● **WHAT IS NEEDED**: Reproduce the rows below in full, substituting "Determine where a particular element is situated" for every occurrence of "Find the location of a particular element" and leaving all other text unchanged.

Extracted data entries:
┄┄┄┄┄┄┄┄┄┄┄┄┄┄┄┄┄┄┄┄

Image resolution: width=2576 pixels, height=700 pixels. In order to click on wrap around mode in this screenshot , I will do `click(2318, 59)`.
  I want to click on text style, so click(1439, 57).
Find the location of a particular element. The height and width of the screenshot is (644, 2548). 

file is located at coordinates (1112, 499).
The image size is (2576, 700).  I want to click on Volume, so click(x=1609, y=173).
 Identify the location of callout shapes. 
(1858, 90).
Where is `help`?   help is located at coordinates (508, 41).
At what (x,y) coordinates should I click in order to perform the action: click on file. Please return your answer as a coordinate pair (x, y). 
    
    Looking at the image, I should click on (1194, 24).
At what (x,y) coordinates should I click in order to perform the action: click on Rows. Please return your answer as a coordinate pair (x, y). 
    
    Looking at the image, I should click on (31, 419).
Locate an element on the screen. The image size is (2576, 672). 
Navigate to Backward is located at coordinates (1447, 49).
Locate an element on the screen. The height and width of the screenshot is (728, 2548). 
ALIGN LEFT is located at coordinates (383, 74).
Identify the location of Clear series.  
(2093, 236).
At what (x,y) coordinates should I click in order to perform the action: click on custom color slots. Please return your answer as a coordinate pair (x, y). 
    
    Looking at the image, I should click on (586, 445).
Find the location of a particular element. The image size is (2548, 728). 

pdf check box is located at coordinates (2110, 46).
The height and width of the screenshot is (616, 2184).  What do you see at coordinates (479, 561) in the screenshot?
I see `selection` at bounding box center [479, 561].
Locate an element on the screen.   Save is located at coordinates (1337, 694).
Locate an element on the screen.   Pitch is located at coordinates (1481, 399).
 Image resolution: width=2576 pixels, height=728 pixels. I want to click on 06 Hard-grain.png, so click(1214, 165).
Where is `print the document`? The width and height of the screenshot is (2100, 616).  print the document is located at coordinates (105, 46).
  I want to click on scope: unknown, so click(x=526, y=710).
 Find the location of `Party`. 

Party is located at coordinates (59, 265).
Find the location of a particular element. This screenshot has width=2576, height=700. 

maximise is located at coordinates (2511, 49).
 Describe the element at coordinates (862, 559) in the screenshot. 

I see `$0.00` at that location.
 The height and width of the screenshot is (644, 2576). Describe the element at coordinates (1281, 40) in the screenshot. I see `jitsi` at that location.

┄┄┄┄┄┄┄┄┄┄┄┄┄┄┄┄┄┄┄┄

● **EXERCISE RESULT**:
Image resolution: width=2576 pixels, height=700 pixels. In order to click on wrap around mode in this screenshot , I will do `click(2318, 59)`.
  I want to click on text style, so click(1439, 57).
Determine where a particular element is situated. The height and width of the screenshot is (644, 2548). 

file is located at coordinates (1112, 499).
The image size is (2576, 700).  I want to click on Volume, so click(x=1609, y=173).
 Identify the location of callout shapes. 
(1858, 90).
Where is `help`?   help is located at coordinates (508, 41).
At what (x,y) coordinates should I click in order to perform the action: click on file. Please return your answer as a coordinate pair (x, y). 
    
    Looking at the image, I should click on (1194, 24).
At what (x,y) coordinates should I click in order to perform the action: click on Rows. Please return your answer as a coordinate pair (x, y). 
    
    Looking at the image, I should click on (31, 419).
Locate an element on the screen. The image size is (2576, 672). 
Navigate to Backward is located at coordinates (1447, 49).
Locate an element on the screen. The height and width of the screenshot is (728, 2548). 
ALIGN LEFT is located at coordinates (383, 74).
Identify the location of Clear series.  
(2093, 236).
At what (x,y) coordinates should I click in order to perform the action: click on custom color slots. Please return your answer as a coordinate pair (x, y). 
    
    Looking at the image, I should click on (586, 445).
Determine where a particular element is situated. The image size is (2548, 728). 

pdf check box is located at coordinates (2110, 46).
The height and width of the screenshot is (616, 2184).  What do you see at coordinates (479, 561) in the screenshot?
I see `selection` at bounding box center [479, 561].
Locate an element on the screen.   Save is located at coordinates (1337, 694).
Locate an element on the screen.   Pitch is located at coordinates (1481, 399).
 Image resolution: width=2576 pixels, height=728 pixels. I want to click on 06 Hard-grain.png, so click(1214, 165).
Where is `print the document`? The width and height of the screenshot is (2100, 616).  print the document is located at coordinates (105, 46).
  I want to click on scope: unknown, so click(x=526, y=710).
 Find the location of `Party`. 

Party is located at coordinates (59, 265).
Determine where a particular element is situated. This screenshot has width=2576, height=700. 

maximise is located at coordinates (2511, 49).
 Describe the element at coordinates (862, 559) in the screenshot. 

I see `$0.00` at that location.
 The height and width of the screenshot is (644, 2576). Describe the element at coordinates (1281, 40) in the screenshot. I see `jitsi` at that location.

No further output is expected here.